Task =
What is needed is an exact copy of every entry.

[Collected data]
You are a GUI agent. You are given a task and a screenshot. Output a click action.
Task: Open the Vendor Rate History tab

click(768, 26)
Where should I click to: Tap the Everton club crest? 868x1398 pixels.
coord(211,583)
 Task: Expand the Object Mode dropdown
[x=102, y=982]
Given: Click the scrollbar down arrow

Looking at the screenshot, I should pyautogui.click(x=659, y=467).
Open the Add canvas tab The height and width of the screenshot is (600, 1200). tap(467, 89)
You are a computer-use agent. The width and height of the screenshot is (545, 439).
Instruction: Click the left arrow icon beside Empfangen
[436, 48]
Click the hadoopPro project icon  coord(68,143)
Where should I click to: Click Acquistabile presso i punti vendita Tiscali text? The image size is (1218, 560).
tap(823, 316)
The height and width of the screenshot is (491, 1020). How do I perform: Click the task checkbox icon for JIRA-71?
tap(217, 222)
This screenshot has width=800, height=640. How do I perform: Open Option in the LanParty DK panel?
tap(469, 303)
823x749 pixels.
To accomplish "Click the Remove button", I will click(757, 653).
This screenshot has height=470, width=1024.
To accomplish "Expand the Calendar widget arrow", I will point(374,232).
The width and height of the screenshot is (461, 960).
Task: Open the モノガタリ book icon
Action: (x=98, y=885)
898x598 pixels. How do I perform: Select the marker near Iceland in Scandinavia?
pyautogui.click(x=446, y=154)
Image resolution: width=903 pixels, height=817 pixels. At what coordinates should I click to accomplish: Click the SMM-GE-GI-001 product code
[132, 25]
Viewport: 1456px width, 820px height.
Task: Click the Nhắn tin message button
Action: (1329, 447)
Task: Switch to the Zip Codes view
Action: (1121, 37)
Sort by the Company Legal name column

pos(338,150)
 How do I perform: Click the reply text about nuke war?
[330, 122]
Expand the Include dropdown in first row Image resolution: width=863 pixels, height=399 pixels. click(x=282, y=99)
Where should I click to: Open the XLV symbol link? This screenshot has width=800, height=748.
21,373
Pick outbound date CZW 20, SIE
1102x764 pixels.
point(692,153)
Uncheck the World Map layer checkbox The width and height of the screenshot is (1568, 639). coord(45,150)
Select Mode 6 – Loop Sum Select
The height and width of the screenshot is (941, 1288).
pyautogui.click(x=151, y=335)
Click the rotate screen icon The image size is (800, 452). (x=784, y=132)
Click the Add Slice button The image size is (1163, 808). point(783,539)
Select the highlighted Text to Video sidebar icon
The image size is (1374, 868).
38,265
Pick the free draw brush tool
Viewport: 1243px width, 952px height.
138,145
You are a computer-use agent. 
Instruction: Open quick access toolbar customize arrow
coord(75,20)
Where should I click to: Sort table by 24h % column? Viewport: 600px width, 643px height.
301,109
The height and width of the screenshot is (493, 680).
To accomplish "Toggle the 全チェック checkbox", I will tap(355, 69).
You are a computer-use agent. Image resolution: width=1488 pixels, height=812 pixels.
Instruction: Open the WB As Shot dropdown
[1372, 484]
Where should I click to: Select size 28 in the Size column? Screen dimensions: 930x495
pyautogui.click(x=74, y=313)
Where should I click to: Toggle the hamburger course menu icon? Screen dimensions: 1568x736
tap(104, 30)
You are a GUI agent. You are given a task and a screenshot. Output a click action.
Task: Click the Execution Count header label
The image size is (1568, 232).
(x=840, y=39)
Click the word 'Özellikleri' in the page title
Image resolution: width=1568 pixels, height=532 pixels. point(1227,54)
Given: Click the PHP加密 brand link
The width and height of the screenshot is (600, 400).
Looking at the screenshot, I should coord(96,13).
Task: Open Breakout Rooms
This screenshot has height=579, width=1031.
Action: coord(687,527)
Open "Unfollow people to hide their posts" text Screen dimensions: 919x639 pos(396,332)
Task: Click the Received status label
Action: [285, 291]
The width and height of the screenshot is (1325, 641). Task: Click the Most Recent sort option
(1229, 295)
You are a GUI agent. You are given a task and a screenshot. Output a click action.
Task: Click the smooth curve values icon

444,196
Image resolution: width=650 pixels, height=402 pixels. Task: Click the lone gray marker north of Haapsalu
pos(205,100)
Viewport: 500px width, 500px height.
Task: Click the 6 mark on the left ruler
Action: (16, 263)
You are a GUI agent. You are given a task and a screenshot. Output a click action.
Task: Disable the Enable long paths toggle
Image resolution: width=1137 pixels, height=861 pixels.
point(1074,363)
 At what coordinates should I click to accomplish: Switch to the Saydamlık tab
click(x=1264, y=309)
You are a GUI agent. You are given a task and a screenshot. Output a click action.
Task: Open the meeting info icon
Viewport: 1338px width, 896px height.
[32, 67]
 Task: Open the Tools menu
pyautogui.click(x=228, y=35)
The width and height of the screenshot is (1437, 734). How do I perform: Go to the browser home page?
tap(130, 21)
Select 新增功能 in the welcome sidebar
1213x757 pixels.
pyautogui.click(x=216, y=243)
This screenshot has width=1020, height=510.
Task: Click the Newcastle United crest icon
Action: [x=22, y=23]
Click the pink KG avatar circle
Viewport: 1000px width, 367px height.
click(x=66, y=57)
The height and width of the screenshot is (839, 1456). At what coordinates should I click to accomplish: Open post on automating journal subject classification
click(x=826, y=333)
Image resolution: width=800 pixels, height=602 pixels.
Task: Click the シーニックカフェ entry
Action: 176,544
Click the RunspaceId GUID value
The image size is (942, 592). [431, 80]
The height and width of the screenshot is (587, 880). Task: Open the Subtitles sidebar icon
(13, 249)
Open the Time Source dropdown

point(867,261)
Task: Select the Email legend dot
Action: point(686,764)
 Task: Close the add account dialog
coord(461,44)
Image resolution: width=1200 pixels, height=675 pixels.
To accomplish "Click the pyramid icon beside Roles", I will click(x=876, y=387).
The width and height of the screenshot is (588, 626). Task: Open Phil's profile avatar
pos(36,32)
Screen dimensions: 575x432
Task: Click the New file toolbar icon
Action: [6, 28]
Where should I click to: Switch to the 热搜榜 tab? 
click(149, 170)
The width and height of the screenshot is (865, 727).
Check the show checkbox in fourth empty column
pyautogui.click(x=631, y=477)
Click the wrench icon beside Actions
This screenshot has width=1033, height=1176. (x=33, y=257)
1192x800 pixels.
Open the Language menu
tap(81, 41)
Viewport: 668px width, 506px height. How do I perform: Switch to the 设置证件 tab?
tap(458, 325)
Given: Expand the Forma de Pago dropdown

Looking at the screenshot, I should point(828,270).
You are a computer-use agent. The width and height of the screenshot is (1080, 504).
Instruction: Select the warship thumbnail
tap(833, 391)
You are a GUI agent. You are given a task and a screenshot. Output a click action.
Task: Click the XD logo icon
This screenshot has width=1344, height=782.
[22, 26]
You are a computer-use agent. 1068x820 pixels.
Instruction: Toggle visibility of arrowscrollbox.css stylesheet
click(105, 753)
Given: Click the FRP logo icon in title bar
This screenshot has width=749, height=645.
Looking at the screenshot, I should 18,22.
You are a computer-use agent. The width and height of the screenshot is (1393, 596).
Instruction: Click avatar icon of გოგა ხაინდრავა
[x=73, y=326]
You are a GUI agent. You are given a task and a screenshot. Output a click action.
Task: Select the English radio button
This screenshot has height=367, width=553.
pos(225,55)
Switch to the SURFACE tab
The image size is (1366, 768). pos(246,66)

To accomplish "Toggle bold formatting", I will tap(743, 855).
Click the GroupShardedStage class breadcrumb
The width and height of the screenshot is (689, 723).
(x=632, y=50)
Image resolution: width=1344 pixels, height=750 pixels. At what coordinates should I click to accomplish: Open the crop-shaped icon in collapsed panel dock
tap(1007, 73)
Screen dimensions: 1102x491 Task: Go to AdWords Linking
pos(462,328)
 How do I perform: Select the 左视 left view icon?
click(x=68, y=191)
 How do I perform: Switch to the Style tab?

Answer space =
You are a GUI agent. You are given a task and a screenshot. Output a click action.
Task: Open the Vendor Rate History tab

click(768, 26)
Where should I click to: Tap the Everton club crest? 868x1398 pixels.
coord(211,583)
 Task: Expand the Object Mode dropdown
[x=102, y=982]
Given: Click the scrollbar down arrow

Looking at the screenshot, I should pyautogui.click(x=659, y=467).
Open the Add canvas tab The height and width of the screenshot is (600, 1200). tap(467, 89)
You are a computer-use agent. The width and height of the screenshot is (545, 439).
Instruction: Click the left arrow icon beside Empfangen
[436, 48]
Click the hadoopPro project icon  coord(68,143)
Where should I click to: Click Acquistabile presso i punti vendita Tiscali text? The image size is (1218, 560).
tap(823, 316)
The height and width of the screenshot is (491, 1020). How do I perform: Click the task checkbox icon for JIRA-71?
tap(217, 222)
This screenshot has width=800, height=640. How do I perform: Open Option in the LanParty DK panel?
tap(469, 303)
823x749 pixels.
To accomplish "Click the Remove button", I will click(757, 653).
This screenshot has height=470, width=1024.
To accomplish "Expand the Calendar widget arrow", I will point(374,232).
The width and height of the screenshot is (461, 960).
Task: Open the モノガタリ book icon
Action: (x=98, y=885)
898x598 pixels. How do I perform: Select the marker near Iceland in Scandinavia?
pyautogui.click(x=446, y=154)
Image resolution: width=903 pixels, height=817 pixels. At what coordinates should I click to accomplish: Click the SMM-GE-GI-001 product code
[132, 25]
Viewport: 1456px width, 820px height.
Task: Click the Nhắn tin message button
Action: (1329, 447)
Task: Switch to the Zip Codes view
Action: (1121, 37)
Sort by the Company Legal name column

pos(338,150)
 How do I perform: Click the reply text about nuke war?
[330, 122]
Expand the Include dropdown in first row Image resolution: width=863 pixels, height=399 pixels. click(x=282, y=99)
Where should I click to: Open the XLV symbol link? This screenshot has width=800, height=748.
21,373
Pick outbound date CZW 20, SIE
1102x764 pixels.
point(692,153)
Uncheck the World Map layer checkbox The width and height of the screenshot is (1568, 639). coord(45,150)
Select Mode 6 – Loop Sum Select
The height and width of the screenshot is (941, 1288).
pyautogui.click(x=151, y=335)
Click the rotate screen icon The image size is (800, 452). (x=784, y=132)
Click the Add Slice button The image size is (1163, 808). point(783,539)
Select the highlighted Text to Video sidebar icon
The image size is (1374, 868).
38,265
Pick the free draw brush tool
Viewport: 1243px width, 952px height.
138,145
You are a computer-use agent. 
Instruction: Open quick access toolbar customize arrow
coord(75,20)
Where should I click to: Sort table by 24h % column? Viewport: 600px width, 643px height.
301,109
The height and width of the screenshot is (493, 680).
To accomplish "Toggle the 全チェック checkbox", I will tap(355, 69).
You are a computer-use agent. Image resolution: width=1488 pixels, height=812 pixels.
Instruction: Open the WB As Shot dropdown
[1372, 484]
Where should I click to: Select size 28 in the Size column? Screen dimensions: 930x495
pyautogui.click(x=74, y=313)
Where should I click to: Toggle the hamburger course menu icon? Screen dimensions: 1568x736
tap(104, 30)
You are a GUI agent. You are given a task and a screenshot. Output a click action.
Task: Click the Execution Count header label
The image size is (1568, 232).
(x=840, y=39)
Click the word 'Özellikleri' in the page title
Image resolution: width=1568 pixels, height=532 pixels. point(1227,54)
Given: Click the PHP加密 brand link
The width and height of the screenshot is (600, 400).
Looking at the screenshot, I should coord(96,13).
Task: Open Breakout Rooms
This screenshot has height=579, width=1031.
Action: coord(687,527)
Open "Unfollow people to hide their posts" text Screen dimensions: 919x639 pos(396,332)
Task: Click the Received status label
Action: [285, 291]
The width and height of the screenshot is (1325, 641). Task: Click the Most Recent sort option
(1229, 295)
You are a GUI agent. You are given a task and a screenshot. Output a click action.
Task: Click the smooth curve values icon

444,196
Image resolution: width=650 pixels, height=402 pixels. Task: Click the lone gray marker north of Haapsalu
pos(205,100)
Viewport: 500px width, 500px height.
Task: Click the 6 mark on the left ruler
Action: (16, 263)
You are a GUI agent. You are given a task and a screenshot. Output a click action.
Task: Disable the Enable long paths toggle
Image resolution: width=1137 pixels, height=861 pixels.
point(1074,363)
 At what coordinates should I click to accomplish: Switch to the Saydamlık tab
click(x=1264, y=309)
You are a GUI agent. You are given a task and a screenshot. Output a click action.
Task: Open the meeting info icon
Viewport: 1338px width, 896px height.
[32, 67]
 Task: Open the Tools menu
pyautogui.click(x=228, y=35)
The width and height of the screenshot is (1437, 734). How do I perform: Go to the browser home page?
tap(130, 21)
Select 新增功能 in the welcome sidebar
1213x757 pixels.
pyautogui.click(x=216, y=243)
This screenshot has width=1020, height=510.
Task: Click the Newcastle United crest icon
Action: [x=22, y=23]
Click the pink KG avatar circle
Viewport: 1000px width, 367px height.
click(x=66, y=57)
The height and width of the screenshot is (839, 1456). At what coordinates should I click to accomplish: Open post on automating journal subject classification
click(x=826, y=333)
Image resolution: width=800 pixels, height=602 pixels.
Task: Click the シーニックカフェ entry
Action: 176,544
Click the RunspaceId GUID value
The image size is (942, 592). [431, 80]
The height and width of the screenshot is (587, 880). Task: Open the Subtitles sidebar icon
(13, 249)
Open the Time Source dropdown

point(867,261)
Task: Select the Email legend dot
Action: point(686,764)
 Task: Close the add account dialog
coord(461,44)
Image resolution: width=1200 pixels, height=675 pixels.
To accomplish "Click the pyramid icon beside Roles", I will click(x=876, y=387).
The width and height of the screenshot is (588, 626). Task: Open Phil's profile avatar
pos(36,32)
Screen dimensions: 575x432
Task: Click the New file toolbar icon
Action: [6, 28]
Where should I click to: Switch to the 热搜榜 tab? 
click(149, 170)
The width and height of the screenshot is (865, 727).
Check the show checkbox in fourth empty column
pyautogui.click(x=631, y=477)
Click the wrench icon beside Actions
This screenshot has width=1033, height=1176. (x=33, y=257)
1192x800 pixels.
Open the Language menu
tap(81, 41)
Viewport: 668px width, 506px height. How do I perform: Switch to the 设置证件 tab?
tap(458, 325)
Given: Expand the Forma de Pago dropdown

Looking at the screenshot, I should point(828,270).
You are a computer-use agent. The width and height of the screenshot is (1080, 504).
Instruction: Select the warship thumbnail
tap(833, 391)
You are a GUI agent. You are given a task and a screenshot. Output a click action.
Task: Click the XD logo icon
This screenshot has width=1344, height=782.
[22, 26]
You are a computer-use agent. 1068x820 pixels.
Instruction: Toggle visibility of arrowscrollbox.css stylesheet
click(105, 753)
Given: Click the FRP logo icon in title bar
This screenshot has width=749, height=645.
Looking at the screenshot, I should 18,22.
You are a computer-use agent. The width and height of the screenshot is (1393, 596).
Instruction: Click avatar icon of გოგა ხაინდრავა
[x=73, y=326]
You are a GUI agent. You are given a task and a screenshot. Output a click action.
Task: Select the English radio button
This screenshot has height=367, width=553.
pos(225,55)
Switch to the SURFACE tab
The image size is (1366, 768). pos(246,66)

To accomplish "Toggle bold formatting", I will tap(743, 855).
Click the GroupShardedStage class breadcrumb
The width and height of the screenshot is (689, 723).
(x=632, y=50)
Image resolution: width=1344 pixels, height=750 pixels. At what coordinates should I click to accomplish: Open the crop-shaped icon in collapsed panel dock
tap(1007, 73)
Screen dimensions: 1102x491 Task: Go to AdWords Linking
pos(462,328)
 How do I perform: Select the 左视 left view icon?
click(x=68, y=191)
 How do I perform: Switch to the Style tab?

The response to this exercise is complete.